Three days after the storm, Chong was at a dealership ordering additional equipment. He has since purchased over a half million dollars worth of new machinery. "We needed the equipment. Some of our stuff was worn out, some of it went under water and some stuff we added in order to do the cleanup," he explains.
One specialty piece of equipment added was the Bobcat V723 telehandler equipped with a 7-ft. grapple bucket. Trees were stored at the local playground during the cleanup until Pipeworks Plumbing & Demolition acquired a grinder. The telehandler was used to load tree waste into trucks after it was ground up. "We are in the demolition business, so it is still very handy to us," says Chong.
The company also upgraded a Caterpillar 312 for the larger 320 excavator, and two Bobcat T300s were purchased to replace the units lost in the flooding. In addition, a 44-ft. dump trailer with a two-way gate was added to the fleet.
The rubber track loaders have been a real benefit to the cleanup efforts. The football/baseball field that served as a temporary dump site became rutted by the continuous flow of dump trucks. "Tracks were good in the slop," says Chong. "The track machines were definitely a plus. In addition, there were a lot of nails on the street. You don't have flats."
In February, Harahan was declared cleaned up by FEMA and the contract with the city was terminated. Now, Pipeworks Plumbing & Demolition has transitioned back into the business of home demolition. "We still have a lot of work to do," says Chong.
There are neighborhoods blocks long that need to be demolished. "We get in a neighborhood and we will get 15 or 20 calls from other people on the street. We are basically doing the same thing we were doing before.
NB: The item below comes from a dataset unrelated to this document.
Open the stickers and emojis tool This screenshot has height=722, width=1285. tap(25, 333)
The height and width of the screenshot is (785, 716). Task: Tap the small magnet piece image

We take down a house, take down a slab, bring in some sand and make it look what I call 'builder ready,' " says Chong.
The company plans to be even better prepared should a future disaster strike. "We have this one under our belt and we learned a lot from it," says Chong. "We know we have to be a little bit more prepared. We had to upgrade. We keep two of everything now. We have two sets of filters. We have a larger diesel tank. We have extra hoses. We keep hydraulic fluid. We have generators. We have a game plan in case it happens again, which I hope it doesn't because we still need a lot of time to clean this mess up."
Spanning the lake
Boh Brothers traces its roots in New Orleans back to 1909. Still based in the city, this heavy construction general contractor employs 1,500, and has permanent offices in Baton Rouge, LA, and Mobile, AL.
When the storm hit, Boh Brothers was called on to perform a considerable amount of work for the Corps of Engineers. "We had quite a few pieces of equipment that were flooded, so we had to assemble equipment from different places," says Robert Boh, president. "Some of it was obtained from renting; some of it was our own equipment that was undamaged; some of it was our own equipment that we were able to fix pretty quickly and get back to work."
Boh Brothers initially repaired levies and flood walls. "Most of the work we did after the hurricane is finished. We do have a couple of those projects that are still going. And there is talk of much more," says Boh. "The Corps of Engineers has a continuing program for upgrading of flood controls in the area."
However, one of Boh Brothers' most notable achievements has been the repair of the Interstate 10 twin spans over Lake Ponchartrain. These bridges were devastated by Katrina. Several deck spans floated off of the pier caps. The westbound bridge suffered the most damage with 20 spans missing and 303 misaligned. On the eastbound bridge, 38 spans fell off and 170 were misaligned.
Boh Brothers was awarded the $29.5 million contract to repair the twin spans based on a low bid proposal. The eastbound bridge was repaired in an impressive 17 days. Cranes on barges were used to reposition deck spans that had shifted. Crews took spans from the westbound bridge to complete the eastbound bridge.
A lot of engineering expertise came into play. Hydraulic steerable trailers were placed on barges and positioned under the spans. This allowed them to be precisely repositioned. A jack and slide system, which involved hydraulic rams and Teflon plates, was also used.